Instructions
Step 1. Preheat the oven to 425°F (220°C).
Step 2. In a large bowl, toss the baby potatoes with olive oil, salt, pepper, and garlic powder.
Step 3. Spread the potatoes on a baking sheet and roast for 20 minutes.
Step 4. While the potatoes are roasting, whisk together the honey, soy sauce, olive oil, garlic, lemon juice, paprika, salt, and pepper in a small bowl.
Step 5. Pat the salmon fillets dry with paper towels and brush generously with the honey garlic mixture.
Step 6. Toss the asparagus with olive oil, salt, and pepper.
Step 7. Remove the baking sheet from the oven and arrange the salmon fillets and asparagus around the partially cooked potatoes.

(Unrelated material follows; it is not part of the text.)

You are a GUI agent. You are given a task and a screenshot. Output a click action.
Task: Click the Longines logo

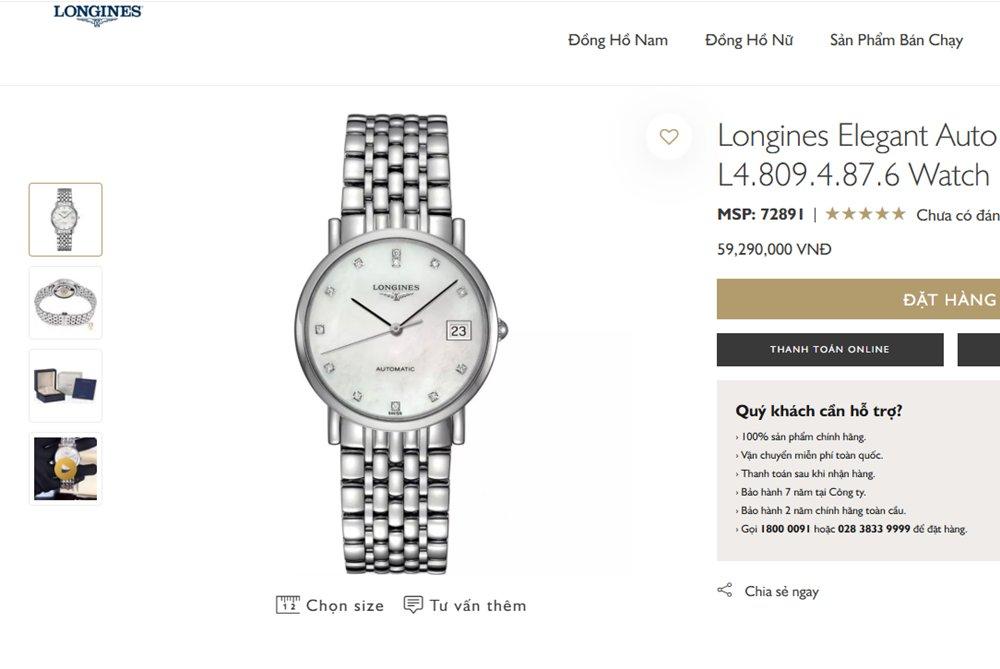97,14
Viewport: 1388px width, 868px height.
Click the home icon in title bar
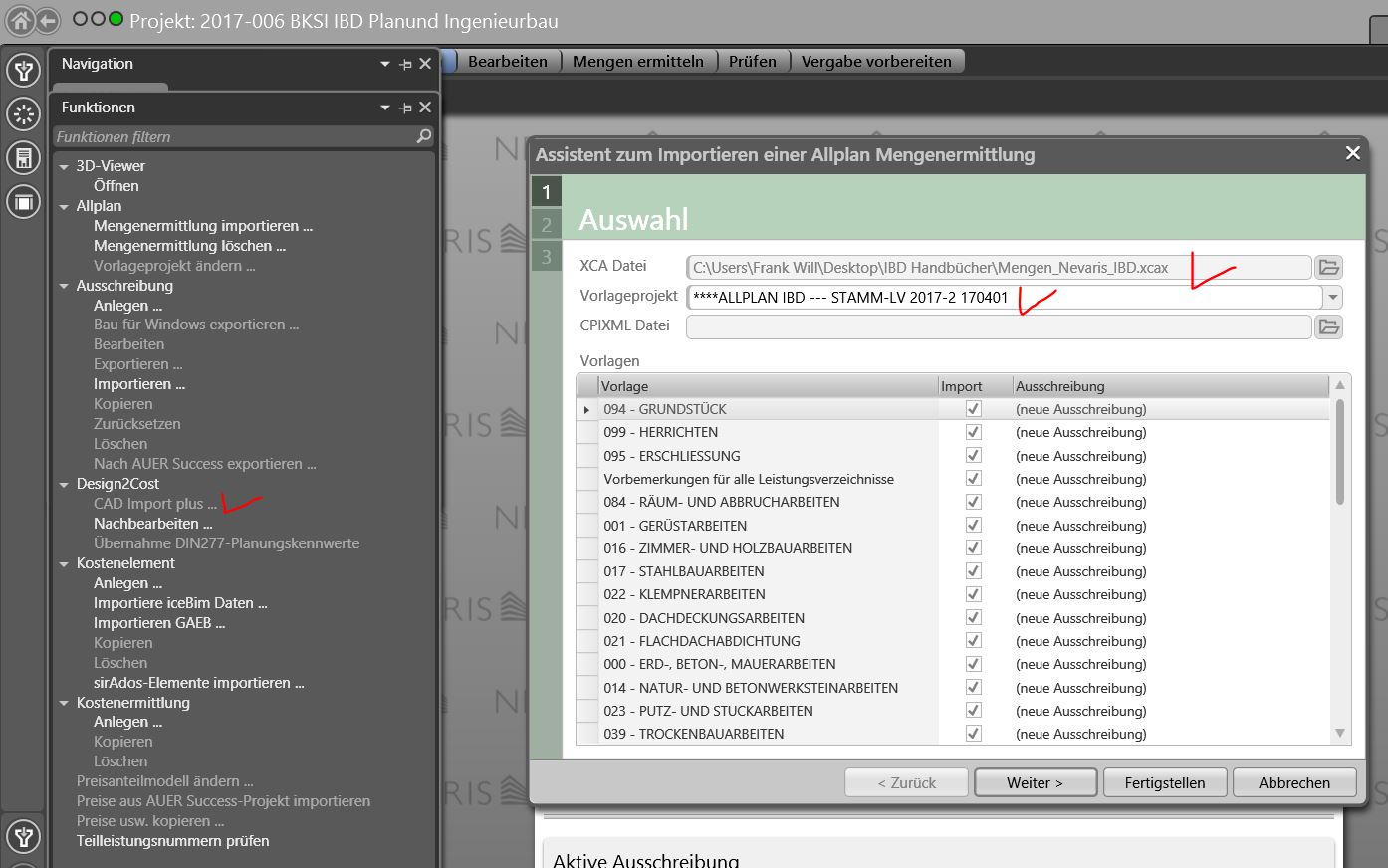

Step 8. Brush the salmon once more with the remaining glaze.
Step 9. Return the baking sheet to the oven and roast for 12–15 minutes, or until the salmon flakes easily with a fork and reaches an internal temperature of 145°F (63°C).
Step 10. For a caramelized finish, broil the salmon for 1–2 minutes during the final stage of cooking.
Step 11. Remove from the oven and let the salmon rest for 2 minutes.
Step 12. Transfer the salmon, potatoes, and asparagus to serving plates and sprinkle with fresh parsley before serving.
Storage and Reheating Tips
Store leftover salmon, potatoes, and asparagus in separate airtight containers in the refrigerator for up to 3 days.
Reheat salmon gently in a 300°F (150°C) oven for 8–10 minutes to prevent drying out.
Reheat potatoes in a 375°F (190°C) oven or air fryer for 5–7 minutes to restore crispness.
Warm asparagus briefly in a skillet or microwave until heated through.
For meal prep, portion the salmon and vegetables into individual containers and refrigerate for easy lunches or dinners throughout the week.